I could feel daggers being drawn from tights all across the stage. Knew that even if they didn’t reach their target tonight, there was always tomorrow: plenty of time for me to do the walk of shame. Again.
“Oh, I don’t think so. I can hardly expect the others to clean up the mess you’ve created, especially after all their creativity has resulted in nothing. The show might not be going on, but the party can, and don’t you think about joining us until the stage is clear. In fact, it might be best if you don’t think about it at all.”
She strode off like a leading lady herself, squeezing a weepy-looking Carly as she went, leaving me to drown under a tidal wave of déjà vu.

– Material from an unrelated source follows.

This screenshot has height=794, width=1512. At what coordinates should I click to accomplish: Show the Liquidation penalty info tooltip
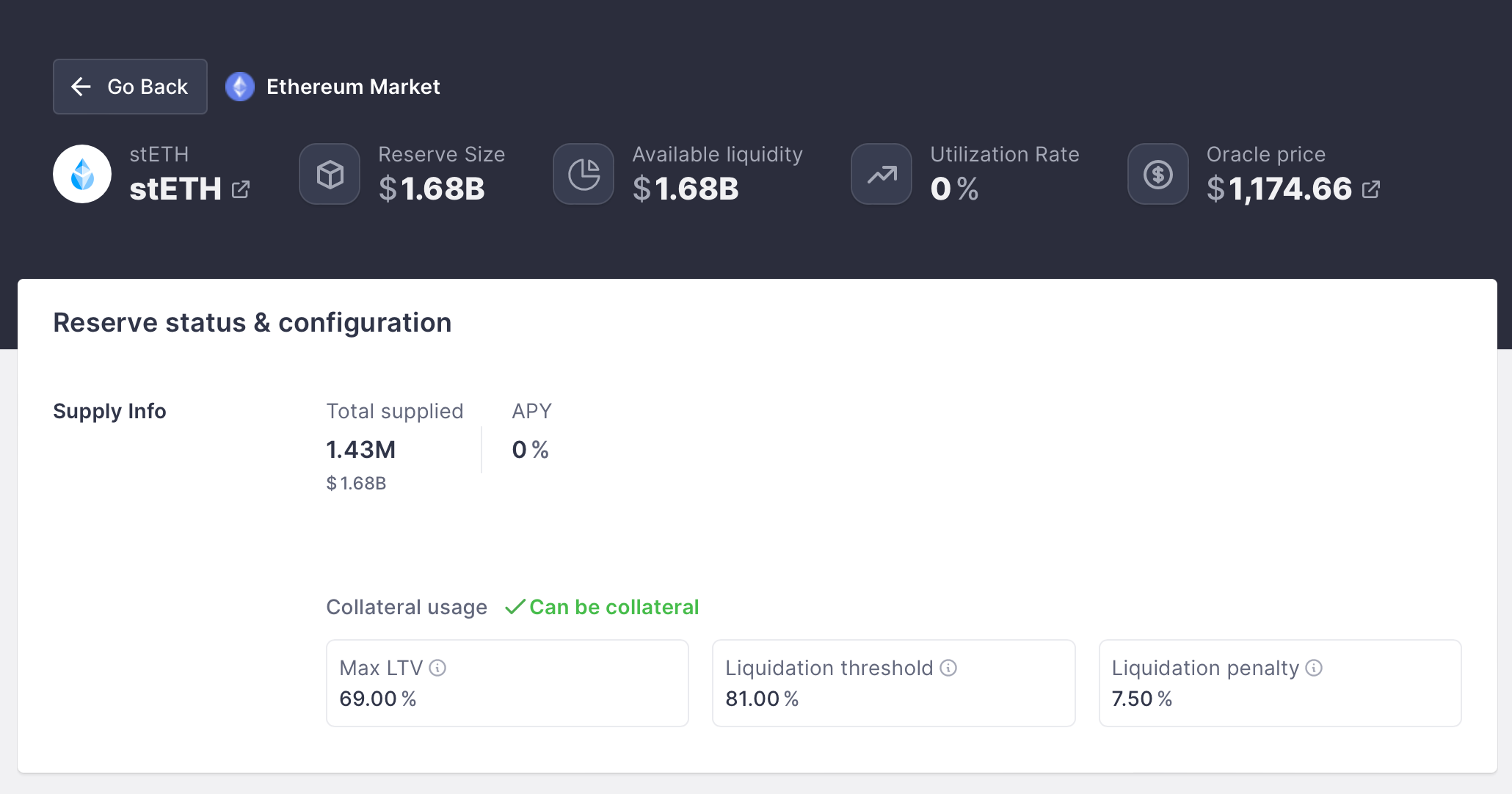(x=1314, y=668)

I cursed as I pushed the broom around. At their stupidity as much as mine. I mean, who in their right mind gives a job based on strength to the smallest kid in the school’s history?
The others stalked past, warning me on Robbie’s behalf, flicking filthy looks, sarcastic comments, and, to really strike the fear of God into me, the occasional sucker punch. Worse would follow. It always did.
I tried to look at it positively: some of them had threatened me by name. This was progress; at least they knew who I was for once, rather than simply “the Chinese midget.”
The broom sat heavily in my hands, and my mood didn’t improve when the debris around me seemed to be multiplying. Who’d have thought one little trip could do so much damage?
By the time I’d swept the last of the set into the forty-fifth garbage bag, I wasn’t really in the party mood, and anyway, from what I could hear, it sounded like a pretty boring party. No celebrating or cheering—it was so quiet all you could hear were cheese puffs being munched through clenched jaws.
Should I risk it? I wondered. Show my face and say sorry? I could see their expressions, scrunched up and angry, desperate to make me do the walk now while their anger was at its freshest. I could almost see their legs twitching, ready for the first swing, feel my own shins echo in pain. It wasn’t like I didn’t know what to expect.
If that was on the agenda for tonight, then I’d give it a pass. Take my chances and hope they’d cool off. There’s a first time for everything.
I stepped outside to something I wasn’t expecting.
A round of applause.
Well, I say a round, but that would involve more than one person doing the clapping.
And of course there wasn’t. There was just one.
My friend. Sinus.
Who neatly leads me back to another saying:
You can’t choose your family, but you can choose your friends.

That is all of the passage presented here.